We are very flexible and understand that clients have organizational stage gates that need to be managed. We will always work with whatever constraints exist, but the more we are trusted and able to deliver based on our experience, the better results.
Transparency goes both ways. Us being honest about the true state of the project, outstanding risks and issues. We will also be transparent about our recommendations, even if they aren’t aligned with how our clients want to approach something. Our clients being transparent with us about how they and other stakeholders are feeling also helps us mould our approach to meet these goals. If Fishtank or our clients are surprised by anything, this is a concern. Let’s look to avoid that.
Content is king! A typical approach is that our clients will take on copywriting, imagery, and a combination of us, and our clients will perform the actual authoring. This is a lot of work for a new website. It takes months of planning and execution to ensure the content is ready to be authored once the parts of the site are complete to be able to author this content. Our clients often wait too late to start planning and executing content, and it is the most common reason our projects don’t get done on time.

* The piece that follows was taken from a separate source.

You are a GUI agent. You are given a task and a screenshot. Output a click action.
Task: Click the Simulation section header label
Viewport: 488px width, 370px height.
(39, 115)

We structure pricing both fixed price and time and materials (actuals). Both come with a unique set of challenges for both parties to be aware of. Fixed-price projects are great for the clients as they know exactly what they are going to pay. If we know the scope up front and can fix the price to this, that can be great; however, scope changes, so fixed price engagements often run the risk of more impactful change requests versus time and materials projects. Another challenge with fixed-price work is estimating when we don’t know the scope. If we haven’t gone through a design and discovery phase, but a client asks for a number. This number will be higher than the same project with a time and materials estimate. Clients are fine with this as it still leads to a fixed number.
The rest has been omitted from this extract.